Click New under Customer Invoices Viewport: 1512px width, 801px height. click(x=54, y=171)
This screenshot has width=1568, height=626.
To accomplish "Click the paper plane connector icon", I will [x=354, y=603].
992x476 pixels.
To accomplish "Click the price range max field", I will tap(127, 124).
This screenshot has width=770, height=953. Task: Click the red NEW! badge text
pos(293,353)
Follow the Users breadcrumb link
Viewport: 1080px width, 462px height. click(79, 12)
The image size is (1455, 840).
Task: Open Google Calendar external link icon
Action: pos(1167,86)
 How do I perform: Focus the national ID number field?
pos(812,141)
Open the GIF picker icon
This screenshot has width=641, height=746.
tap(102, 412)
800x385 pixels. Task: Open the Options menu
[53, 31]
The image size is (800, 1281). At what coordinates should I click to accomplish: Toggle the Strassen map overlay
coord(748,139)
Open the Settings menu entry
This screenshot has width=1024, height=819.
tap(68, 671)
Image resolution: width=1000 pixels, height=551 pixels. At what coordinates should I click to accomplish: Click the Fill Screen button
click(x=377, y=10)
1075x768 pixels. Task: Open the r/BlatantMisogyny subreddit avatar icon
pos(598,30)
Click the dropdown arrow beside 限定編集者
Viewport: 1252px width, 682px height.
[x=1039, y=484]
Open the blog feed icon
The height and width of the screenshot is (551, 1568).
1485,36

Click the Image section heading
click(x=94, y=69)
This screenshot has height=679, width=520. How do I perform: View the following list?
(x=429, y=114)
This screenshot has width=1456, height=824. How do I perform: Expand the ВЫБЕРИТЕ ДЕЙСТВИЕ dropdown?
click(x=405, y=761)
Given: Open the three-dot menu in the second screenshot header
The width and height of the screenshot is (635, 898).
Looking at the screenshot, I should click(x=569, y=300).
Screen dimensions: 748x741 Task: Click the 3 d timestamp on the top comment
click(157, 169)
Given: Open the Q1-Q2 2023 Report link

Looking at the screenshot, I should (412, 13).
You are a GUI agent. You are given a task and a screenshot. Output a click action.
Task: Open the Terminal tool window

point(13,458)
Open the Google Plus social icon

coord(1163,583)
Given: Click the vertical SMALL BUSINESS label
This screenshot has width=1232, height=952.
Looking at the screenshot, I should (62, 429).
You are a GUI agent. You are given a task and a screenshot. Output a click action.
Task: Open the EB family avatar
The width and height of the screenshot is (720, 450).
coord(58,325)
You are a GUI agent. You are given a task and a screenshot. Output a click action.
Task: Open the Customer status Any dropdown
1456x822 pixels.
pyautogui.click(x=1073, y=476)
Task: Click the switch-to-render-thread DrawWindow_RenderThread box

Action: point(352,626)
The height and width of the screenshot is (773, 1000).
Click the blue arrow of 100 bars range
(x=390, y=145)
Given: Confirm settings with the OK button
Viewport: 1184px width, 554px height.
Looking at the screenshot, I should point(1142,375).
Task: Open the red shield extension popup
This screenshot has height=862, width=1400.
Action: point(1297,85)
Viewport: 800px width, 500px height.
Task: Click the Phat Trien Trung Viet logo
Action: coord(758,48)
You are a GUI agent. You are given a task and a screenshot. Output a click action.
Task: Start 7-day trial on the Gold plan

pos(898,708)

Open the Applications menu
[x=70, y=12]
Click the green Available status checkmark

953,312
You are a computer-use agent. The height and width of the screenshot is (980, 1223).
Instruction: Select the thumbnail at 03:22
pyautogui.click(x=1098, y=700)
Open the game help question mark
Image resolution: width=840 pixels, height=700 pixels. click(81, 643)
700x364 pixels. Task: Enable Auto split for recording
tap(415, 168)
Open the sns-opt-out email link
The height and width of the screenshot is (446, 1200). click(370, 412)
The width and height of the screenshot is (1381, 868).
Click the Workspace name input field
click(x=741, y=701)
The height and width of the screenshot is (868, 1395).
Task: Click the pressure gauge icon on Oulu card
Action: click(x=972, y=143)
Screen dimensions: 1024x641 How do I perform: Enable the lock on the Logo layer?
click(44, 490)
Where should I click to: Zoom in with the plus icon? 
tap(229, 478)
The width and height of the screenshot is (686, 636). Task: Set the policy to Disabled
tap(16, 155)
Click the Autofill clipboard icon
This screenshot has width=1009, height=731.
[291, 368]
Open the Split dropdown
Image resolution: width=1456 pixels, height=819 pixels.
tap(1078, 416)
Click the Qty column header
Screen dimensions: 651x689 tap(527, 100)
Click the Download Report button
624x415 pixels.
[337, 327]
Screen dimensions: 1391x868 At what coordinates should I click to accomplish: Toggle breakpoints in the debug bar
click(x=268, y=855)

____________

_What you should do:_ Turn the data above into a JSON list of strings, one string per line, leaving out blank lines.

_Result for this task:_
[
  "Click New under Customer Invoices Viewport: 1512px width, 801px height. click(x=54, y=171)",
  "This screenshot has width=1568, height=626.",
  "To accomplish \"Click the paper plane connector icon\", I will [x=354, y=603].",
  "992x476 pixels.",
  "To accomplish \"Click the price range max field\", I will tap(127, 124).",
  "This screenshot has width=770, height=953. Task: Click the red NEW! badge text",
  "pos(293,353)",
  "Follow the Users breadcrumb link",
  "Viewport: 1080px width, 462px height. click(79, 12)",
  "The image size is (1455, 840).",
  "Task: Open Google Calendar external link icon",
  "Action: pos(1167,86)",
  " How do I perform: Focus the national ID number field?",
  "pos(812,141)",
  "Open the GIF picker icon",
  "This screenshot has width=641, height=746.",
  "tap(102, 412)",
  "800x385 pixels. Task: Open the Options menu",
  "[53, 31]",
  "The image size is (800, 1281). At what coordinates should I click to accomplish: Toggle the Strassen map overlay",
  "coord(748,139)",
  "Open the Settings menu entry",
  "This screenshot has width=1024, height=819.",
  "tap(68, 671)",
  "Image resolution: width=1000 pixels, height=551 pixels. At what coordinates should I click to accomplish: Click the Fill Screen button",
  "click(x=377, y=10)",
  "1075x768 pixels. Task: Open the r/BlatantMisogyny subreddit avatar icon",
  "pos(598,30)",
  "Click the dropdown arrow beside 限定編集者",
  "Viewport: 1252px width, 682px height.",
  "[x=1039, y=484]",
  "Open the blog feed icon",
  "The height and width of the screenshot is (551, 1568).",
  "1485,36",
  "Click the Image section heading",
  "click(x=94, y=69)",
  "This screenshot has height=679, width=520. How do I perform: View the following list?",
  "(x=429, y=114)",
  "This screenshot has width=1456, height=824. How do I perform: Expand the ВЫБЕРИТЕ ДЕЙСТВИЕ dropdown?",
  "click(x=405, y=761)",
  "Given: Open the three-dot menu in the second screenshot header",
  "The width and height of the screenshot is (635, 898).",
  "Looking at the screenshot, I should click(x=569, y=300).",
  "Screen dimensions: 748x741 Task: Click the 3 d timestamp on the top comment",
  "click(157, 169)",
  "Given: Open the Q1-Q2 2023 Report link",
  "Looking at the screenshot, I should (412, 13).",
  "You are a GUI agent. You are given a task and a screenshot. Output a click action.",
  "Task: Open the Terminal tool window",
  "point(13,458)",
  "Open the Google Plus social icon",
  "coord(1163,583)",
  "Given: Click the vertical SMALL BUSINESS label",
  "This screenshot has width=1232, height=952.",
  "Looking at the screenshot, I should (62, 429).",
  "You are a GUI agent. You are given a task and a screenshot. Output a click action.",
  "Task: Open the EB family avatar",
  "The width and height of the screenshot is (720, 450).",
  "coord(58,325)",
  "You are a GUI agent. You are given a task and a screenshot. Output a click action.",
  "Task: Open the Customer status Any dropdown",
  "1456x822 pixels.",
  "pyautogui.click(x=1073, y=476)",
  "Task: Click the switch-to-render-thread DrawWindow_RenderThread box",
  "Action: point(352,626)",
  "The height and width of the screenshot is (773, 1000).",
  "Click the blue arrow of 100 bars range",
  "(x=390, y=145)",
  "Given: Confirm settings with the OK button",
  "Viewport: 1184px width, 554px height.",
  "Looking at the screenshot, I should point(1142,375).",
  "Task: Open the red shield extension popup",
  "This screenshot has height=862, width=1400.",
  "Action: point(1297,85)",
  "Viewport: 800px width, 500px height.",
  "Task: Click the Phat Trien Trung Viet logo",
  "Action: coord(758,48)",
  "You are a GUI agent. You are given a task and a screenshot. Output a click action.",
  "Task: Start 7-day trial on the Gold plan",
  "pos(898,708)",
  "Open the Applications menu",
  "[x=70, y=12]",
  "Click the green Available status checkmark",
  "953,312",
  "You are a computer-use agent. The height and width of the screenshot is (980, 1223).",
  "Instruction: Select the thumbnail at 03:22",
  "pyautogui.click(x=1098, y=700)",
  "Open the game help question mark",
  "Image resolution: width=840 pixels, height=700 pixels. click(81, 643)",
  "700x364 pixels. Task: Enable Auto split for recording",
  "tap(415, 168)",
  "Open the sns-opt-out email link",
  "The height and width of the screenshot is (446, 1200). click(370, 412)",
  "The width and height of the screenshot is (1381, 868).",
  "Click the Workspace name input field",
  "click(x=741, y=701)",
  "The height and width of the screenshot is (868, 1395).",
  "Task: Click the pressure gauge icon on Oulu card",
  "Action: click(x=972, y=143)",
  "Screen dimensions: 1024x641 How do I perform: Enable the lock on the Logo layer?",
  "click(44, 490)",
  "Where should I click to: Zoom in with the plus icon? ",
  "tap(229, 478)",
  "The width and height of the screenshot is (686, 636). Task: Set the policy to Disabled",
  "tap(16, 155)",
  "Click the Autofill clipboard icon",
  "This screenshot has width=1009, height=731.",
  "[291, 368]",
  "Open the Split dropdown",
  "Image resolution: width=1456 pixels, height=819 pixels.",
  "tap(1078, 416)",
  "Click the Qty column header",
  "Screen dimensions: 651x689 tap(527, 100)",
  "Click the Download Report button",
  "624x415 pixels.",
  "[337, 327]",
  "Screen dimensions: 1391x868 At what coordinates should I click to accomplish: Toggle breakpoints in the debug bar",
  "click(x=268, y=855)"
]